O olhar de Jungkook foi pesando com o longo passar dos minutos até que finalmente cedesse ao sono. Não podia deixar de questionar-se sobre todas aquelas coisas e quase podia jurar que tinha sonhado com elas.
Apesar de tudo, Jungkook foi desperto a meio da madrugada. Sentia movimento na cama e antes de abrir os olhos pôde perceber que Jimin estava sussurrando.
Pôde pensar em tudo: Jimin estava sonhando; Jimin falava durante a noite; Jimin era sonâmbulo; Jimin estava indo embora. Tudo menos o que se sucedeu:
– Papai está dormindo? – Yang sussurrou, se mexendo entre os dois, gatinhando pela cama.
Jimin ergueu os cobertores, acenando com a cabeça através do escuro.
– Quer dormir com a gente?
Jungkook se mexeu naquela altura, abrindo os olhos e vendo um Jimin lutando contra o sono, acordado de repente e depois viu a mais pequena sentada no meio deles, os olhinhos assustados e curiosos ao mesmo tempo.
– Teve um pesadelo? – Jungkook perguntou em um resmungo, coçando os olhos com lentidão e levantando os cobertores para a mais pequena caber ali, que mal pôde se agarrou ao pai com os braços e as pernas.
Yang ignorou a pergunta do mais velho, aproximando as mãos do ouvido do mesmo, rodeando-o em um pequeno túnel e depois sussurrando na sua orelha:
– O seu amigo Jimin está aqui!
Jungkook segurou-se para não rir, mas sem esperar Jimin não pode fazer o mesmo e tentar se conter, soltando uma risada, não alta, mas audível.
– Precisámos de dormir, Yang... – o pai afastou-lhe os cabelos do rosto, cobrindo-a melhor.
Parecendo esquecer o assunto, a menor rodeou-lhe o tronco com as pernas e abraçou-o pelos ombros, deitando a cabeça no seu peitoral.
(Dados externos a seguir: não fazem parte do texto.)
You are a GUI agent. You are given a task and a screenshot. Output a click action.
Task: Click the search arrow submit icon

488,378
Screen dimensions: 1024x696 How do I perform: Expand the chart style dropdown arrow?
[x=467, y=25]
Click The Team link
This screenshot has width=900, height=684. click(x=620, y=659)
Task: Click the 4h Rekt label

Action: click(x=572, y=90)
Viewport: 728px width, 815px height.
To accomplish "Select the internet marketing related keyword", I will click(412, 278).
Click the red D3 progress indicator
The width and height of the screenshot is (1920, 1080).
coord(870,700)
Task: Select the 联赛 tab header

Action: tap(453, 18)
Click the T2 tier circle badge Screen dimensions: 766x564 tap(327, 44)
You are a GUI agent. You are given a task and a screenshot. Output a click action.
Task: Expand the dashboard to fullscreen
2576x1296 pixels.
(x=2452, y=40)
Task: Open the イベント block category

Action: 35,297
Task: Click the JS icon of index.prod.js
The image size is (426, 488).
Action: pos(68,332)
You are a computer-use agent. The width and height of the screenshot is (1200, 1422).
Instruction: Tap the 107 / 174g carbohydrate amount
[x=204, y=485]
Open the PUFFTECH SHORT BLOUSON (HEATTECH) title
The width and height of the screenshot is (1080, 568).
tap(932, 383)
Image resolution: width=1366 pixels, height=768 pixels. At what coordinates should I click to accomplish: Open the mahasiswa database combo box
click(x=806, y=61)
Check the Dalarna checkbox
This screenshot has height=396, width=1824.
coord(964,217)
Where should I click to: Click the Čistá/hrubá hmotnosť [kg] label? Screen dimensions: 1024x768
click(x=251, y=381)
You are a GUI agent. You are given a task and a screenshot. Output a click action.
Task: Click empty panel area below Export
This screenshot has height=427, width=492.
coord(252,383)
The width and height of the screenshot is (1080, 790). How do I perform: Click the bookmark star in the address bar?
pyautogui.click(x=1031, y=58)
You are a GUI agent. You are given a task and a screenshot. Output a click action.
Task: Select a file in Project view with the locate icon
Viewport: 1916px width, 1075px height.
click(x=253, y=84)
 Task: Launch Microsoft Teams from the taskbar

Jungkook sorriu torto ao mais velho, pensando em como teria de pedir a Yang Mi para guardar mais um dos seus segredos, mas sem se preocupar, pois sabia que estavam em boas mãos.
Quando se deu luz na cidade, já Jungkook esfregava os olhos, ansioso com a possibilidade de a sua mãe o ver ali com Park Jimin do lado. Ergueu o tronco aflito quando percebeu não ter a filha agarrada em si, o que significava que Yang estava algures pela casa e se não tinha acordado o pai então tinha acordado a avó e tudo estava perdido.
Chegou a levantar-se da cama, apressado, quando a luz que entrava pela janela mal fechada o fez perceber que Yang ainda dormia na cama, só não estava agarrada em si, mas sim em Park Jimin.